I thought that Far From the Madding Crowd was a really good book. It was the first novel by Thomas Hardy that I had read and it encouraged me to read some more of his works.
It is my favourite novel at the moment. I liked it so much because of the fantastic way in which characters are created and established. They are given such strong personalities, like Bathsheba Everdene, that it helps you become swept up in the action.
Far From the Madding Crowd is a novel about a country romance. A beautiful and interesting young woman is caught in a love triangle with three very different men. The first is the honourable and steady Gabriel Oak, who loves Bathsheba and is obviously fated to be with her, even though he seems quite her opposite. There is Farmer Bolwood who becomes obsessed with Bathsheba after she sends him a valentine, he is upstanding yet passive and we watch him drive painfully on to his undeserved end. Then there is the debonare Sargent Troy, who wins womans hearts and breaks them without thought.

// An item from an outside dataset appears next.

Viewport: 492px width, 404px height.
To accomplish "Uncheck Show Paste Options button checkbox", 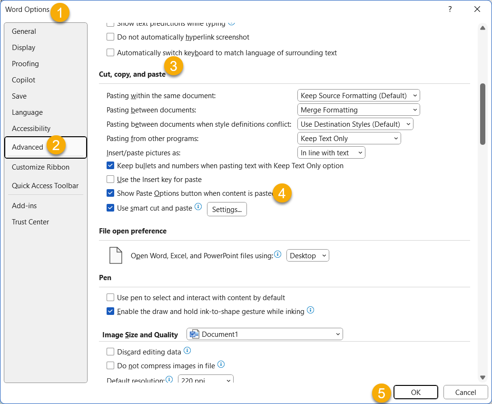I will click(110, 193).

This is a novel about life in the country, and how maddening it can be. It follows a magnificent set of characters, set in the beautiful place of Wessex, Hardy's imaginative countryside of England.
My favourite thing about this novel is how it centres on a woman. (A rare thing in the 19th century.) And a woman who is given the power to make her own descisions, be in charge of her money, and given sexual power. Bathsheba Everdene is a wonderful creation, up there with the best of 19th century fictions heroines. As complex as Madame Bouvary, innocent like Tess and tragic like Anna Karenia.
I reccomend this novel to anyone who is a fan of Thomas Hardy, enjoys romance novels or wants to gain a fresh view of England in the 19th century.